YOUR INSTRUCTIONS »
Rewrite as a numbered list everything from the line containing "Click the upload arrow icon" down to the line containing "point(854,771)", leaving out blank lines. Include no other rows.

SUPPLIED MATERIAL »
============================================================
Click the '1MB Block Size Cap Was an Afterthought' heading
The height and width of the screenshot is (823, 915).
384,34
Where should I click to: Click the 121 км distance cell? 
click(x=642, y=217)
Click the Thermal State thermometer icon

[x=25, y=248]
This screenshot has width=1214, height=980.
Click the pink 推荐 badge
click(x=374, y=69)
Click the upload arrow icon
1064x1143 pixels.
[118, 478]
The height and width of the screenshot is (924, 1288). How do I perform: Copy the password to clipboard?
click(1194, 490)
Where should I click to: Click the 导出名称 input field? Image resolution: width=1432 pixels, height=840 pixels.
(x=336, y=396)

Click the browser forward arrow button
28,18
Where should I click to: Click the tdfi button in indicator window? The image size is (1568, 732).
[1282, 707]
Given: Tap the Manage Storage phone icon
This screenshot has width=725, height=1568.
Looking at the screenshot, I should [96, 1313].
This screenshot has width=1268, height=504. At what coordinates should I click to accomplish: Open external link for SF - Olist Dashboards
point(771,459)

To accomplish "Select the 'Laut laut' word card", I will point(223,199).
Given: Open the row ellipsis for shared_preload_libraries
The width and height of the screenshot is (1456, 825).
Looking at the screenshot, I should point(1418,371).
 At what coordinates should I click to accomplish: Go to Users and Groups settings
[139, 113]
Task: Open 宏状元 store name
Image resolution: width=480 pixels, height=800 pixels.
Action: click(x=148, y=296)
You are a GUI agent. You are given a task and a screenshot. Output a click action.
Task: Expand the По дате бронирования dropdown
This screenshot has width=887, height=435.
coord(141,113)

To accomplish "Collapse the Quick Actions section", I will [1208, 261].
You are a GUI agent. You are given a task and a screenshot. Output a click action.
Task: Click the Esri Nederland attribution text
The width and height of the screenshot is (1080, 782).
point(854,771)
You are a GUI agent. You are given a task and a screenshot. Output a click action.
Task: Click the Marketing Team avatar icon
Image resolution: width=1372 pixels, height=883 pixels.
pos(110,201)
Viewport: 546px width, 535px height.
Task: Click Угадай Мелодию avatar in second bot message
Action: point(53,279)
============================================================
RESPONSE TO THIS TASK »
1. Click the upload arrow icon
2. 1064x1143 pixels.
3. [118, 478]
4. The height and width of the screenshot is (924, 1288). How do I perform: Copy the password to clipboard?
5. click(1194, 490)
6. Where should I click to: Click the 导出名称 input field? Image resolution: width=1432 pixels, height=840 pixels.
7. (x=336, y=396)
8. Click the browser forward arrow button
9. 28,18
10. Where should I click to: Click the tdfi button in indicator window? The image size is (1568, 732).
11. [1282, 707]
12. Given: Tap the Manage Storage phone icon
13. This screenshot has width=725, height=1568.
14. Looking at the screenshot, I should [96, 1313].
15. This screenshot has width=1268, height=504. At what coordinates should I click to accomplish: Open external link for SF - Olist Dashboards
16. point(771,459)
17. To accomplish "Select the 'Laut laut' word card", I will point(223,199).
18. Given: Open the row ellipsis for shared_preload_libraries
19. The width and height of the screenshot is (1456, 825).
20. Looking at the screenshot, I should point(1418,371).
21.  At what coordinates should I click to accomplish: Go to Users and Groups settings
22. [139, 113]
23. Task: Open 宏状元 store name
24. Image resolution: width=480 pixels, height=800 pixels.
25. Action: click(x=148, y=296)
26. You are a GUI agent. You are given a task and a screenshot. Output a click action.
27. Task: Expand the По дате бронирования dropdown
28. This screenshot has width=887, height=435.
29. coord(141,113)
30. To accomplish "Collapse the Quick Actions section", I will [1208, 261].
31. You are a GUI agent. You are given a task and a screenshot. Output a click action.
32. Task: Click the Esri Nederland attribution text
33. The width and height of the screenshot is (1080, 782).
34. point(854,771)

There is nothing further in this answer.